Kenneth Branagh embraces the grandiosity of the source material, a fairly bold decision. The heavenly realm of Asgard is bright and shiny, its citizens dressed in gaudy armour and capes. It all looks perfectly sensible, until the Asgardians show up on Earth and look exactly as out of place as you’d expect. But everyone plays it straight – the gods are gods, and there’s no reason for them to feel silly about anything.

Like most action blockbusters, Thor doesn’t have a whole lot in the way of character development or acting. Thor’s character arc is simple: He’s a pompous jerk at the beginning, and at some point he has to become a more caring and thoughtful hero. Chris Hemsworth does what he needs to in the role, and manages to be charming and endearing for most of the film. He may overplay the confident, arrogant Thor, but it’s not exactly a part that calls for subtlety, and his performance in the second half of the film is exactly the sort of thing you want from an action movie star. It certainly doesn’t hurt that he looks like someone who might have fallen out of the sky.

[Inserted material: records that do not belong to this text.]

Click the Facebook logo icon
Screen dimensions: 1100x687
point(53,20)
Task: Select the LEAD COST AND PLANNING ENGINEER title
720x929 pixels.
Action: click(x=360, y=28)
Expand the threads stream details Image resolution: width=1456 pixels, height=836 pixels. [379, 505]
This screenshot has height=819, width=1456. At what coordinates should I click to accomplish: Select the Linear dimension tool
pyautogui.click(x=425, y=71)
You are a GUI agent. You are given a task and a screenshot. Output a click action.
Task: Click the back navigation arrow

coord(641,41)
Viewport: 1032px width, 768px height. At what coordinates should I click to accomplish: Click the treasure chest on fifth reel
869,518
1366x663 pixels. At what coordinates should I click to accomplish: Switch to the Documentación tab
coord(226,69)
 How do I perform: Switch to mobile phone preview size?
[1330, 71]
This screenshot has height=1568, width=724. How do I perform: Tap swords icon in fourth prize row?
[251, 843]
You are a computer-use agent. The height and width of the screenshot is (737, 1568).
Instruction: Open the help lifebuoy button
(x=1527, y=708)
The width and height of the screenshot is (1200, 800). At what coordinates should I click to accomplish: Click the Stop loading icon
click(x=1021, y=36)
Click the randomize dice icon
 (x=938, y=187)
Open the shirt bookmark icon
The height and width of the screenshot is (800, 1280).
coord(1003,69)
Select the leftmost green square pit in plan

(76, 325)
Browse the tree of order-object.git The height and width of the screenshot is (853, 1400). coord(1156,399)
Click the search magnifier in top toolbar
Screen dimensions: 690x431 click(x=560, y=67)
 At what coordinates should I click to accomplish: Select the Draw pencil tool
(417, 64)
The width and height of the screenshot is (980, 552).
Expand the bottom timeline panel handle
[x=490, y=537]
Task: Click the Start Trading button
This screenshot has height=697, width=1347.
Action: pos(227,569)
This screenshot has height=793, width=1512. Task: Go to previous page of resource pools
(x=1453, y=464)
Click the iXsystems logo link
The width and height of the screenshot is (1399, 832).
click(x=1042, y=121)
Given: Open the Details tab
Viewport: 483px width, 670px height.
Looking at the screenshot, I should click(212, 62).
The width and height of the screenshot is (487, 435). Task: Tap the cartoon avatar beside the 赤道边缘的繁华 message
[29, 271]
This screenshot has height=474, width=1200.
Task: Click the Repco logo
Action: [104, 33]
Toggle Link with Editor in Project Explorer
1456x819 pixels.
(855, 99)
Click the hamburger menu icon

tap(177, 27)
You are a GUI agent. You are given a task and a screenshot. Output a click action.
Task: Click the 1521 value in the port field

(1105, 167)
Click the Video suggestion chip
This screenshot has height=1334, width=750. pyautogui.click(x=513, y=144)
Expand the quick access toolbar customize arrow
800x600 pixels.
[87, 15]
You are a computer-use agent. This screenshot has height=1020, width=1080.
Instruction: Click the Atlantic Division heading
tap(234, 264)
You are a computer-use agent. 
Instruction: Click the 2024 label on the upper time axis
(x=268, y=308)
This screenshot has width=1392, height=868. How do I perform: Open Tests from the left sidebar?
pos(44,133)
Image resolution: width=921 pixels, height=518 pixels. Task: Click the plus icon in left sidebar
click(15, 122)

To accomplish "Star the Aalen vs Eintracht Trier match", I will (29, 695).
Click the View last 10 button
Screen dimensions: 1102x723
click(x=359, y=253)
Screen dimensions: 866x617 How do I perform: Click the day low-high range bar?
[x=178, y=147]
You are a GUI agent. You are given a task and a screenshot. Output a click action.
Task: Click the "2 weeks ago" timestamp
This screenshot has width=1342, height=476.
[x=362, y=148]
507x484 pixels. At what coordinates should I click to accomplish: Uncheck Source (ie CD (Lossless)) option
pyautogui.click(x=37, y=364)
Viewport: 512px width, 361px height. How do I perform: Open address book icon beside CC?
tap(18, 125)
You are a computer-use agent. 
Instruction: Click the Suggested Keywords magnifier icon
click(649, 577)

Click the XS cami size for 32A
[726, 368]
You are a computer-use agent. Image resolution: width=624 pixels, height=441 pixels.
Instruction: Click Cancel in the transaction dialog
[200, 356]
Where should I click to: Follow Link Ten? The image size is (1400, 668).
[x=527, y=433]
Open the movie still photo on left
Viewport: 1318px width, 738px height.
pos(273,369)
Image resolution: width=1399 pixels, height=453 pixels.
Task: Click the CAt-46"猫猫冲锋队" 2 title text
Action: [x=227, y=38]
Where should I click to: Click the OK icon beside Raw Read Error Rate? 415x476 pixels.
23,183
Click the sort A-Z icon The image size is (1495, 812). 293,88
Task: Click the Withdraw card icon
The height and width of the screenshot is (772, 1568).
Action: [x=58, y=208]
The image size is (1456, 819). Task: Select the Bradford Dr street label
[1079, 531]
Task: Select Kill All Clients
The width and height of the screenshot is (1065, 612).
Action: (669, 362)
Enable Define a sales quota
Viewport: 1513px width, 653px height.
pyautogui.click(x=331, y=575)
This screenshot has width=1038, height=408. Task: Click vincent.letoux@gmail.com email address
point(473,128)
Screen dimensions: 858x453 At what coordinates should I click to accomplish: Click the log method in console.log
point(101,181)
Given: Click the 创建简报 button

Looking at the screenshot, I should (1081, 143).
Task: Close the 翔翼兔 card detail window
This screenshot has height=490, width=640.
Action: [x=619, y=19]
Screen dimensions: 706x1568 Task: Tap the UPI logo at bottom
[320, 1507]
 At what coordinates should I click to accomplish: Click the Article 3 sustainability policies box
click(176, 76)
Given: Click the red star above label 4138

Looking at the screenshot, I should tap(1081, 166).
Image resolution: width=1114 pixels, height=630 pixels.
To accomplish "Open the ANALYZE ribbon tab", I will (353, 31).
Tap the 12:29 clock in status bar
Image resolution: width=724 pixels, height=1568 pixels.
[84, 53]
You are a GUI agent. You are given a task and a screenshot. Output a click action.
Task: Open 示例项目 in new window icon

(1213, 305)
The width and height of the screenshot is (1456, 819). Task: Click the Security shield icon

Thor turns into a frog in Thor #366, by Walt SimonsonThe rest of the cast is full of good actors who don’t have a whole lot to do. Portman is lovely, but spends most of the movie delivering scientific jargon and then explaining that science doesn’t explain everything. Hopkins is merely playing Anthony Hopkins with an eyepatch and more armour than usual. Tom Hiddleston shows some potential as the villainous Loki, but is unfortunately stuck in an origin story of his own – we’ll have to wait for The Avengers to see him as a real supervillain. Idris Elba delivers almost every one of his lines with the exact same tone of voice, but he does look really cool while he’s doing it. Dennings gets to have some fun as the sarcastic assistant, and Ray Stevenson – a survivor of a much lower-budget Marvel superhero movie – enjoys himself as the portly Asgardian warrior Volstagg; if you can escape some of the drearier exposition, acting in a superhero movie can be a lot of fun.

Like most of the recent Marvel superhero films, Thor follows a formula, but does it well and with a lot more style and creativity than one might expect from an action movie. There’s nothing in the film that will surprise you – particularly if you’re familiar with some of the basic comic book stories – but it’s not gratuitously stupid, either. The exposition is kept to a minimum – which is still a lot, but what can you do – and it’s helmed by an experienced director who leaves his actors alone and trusts them to do their job. And while it’s still an origin movie of sorts, Thor doesn’t get bogged down in same tropes and standards as all the other superhero films. And it ends on a high note, with an inventive twist on the usual male/female superhero dynamic.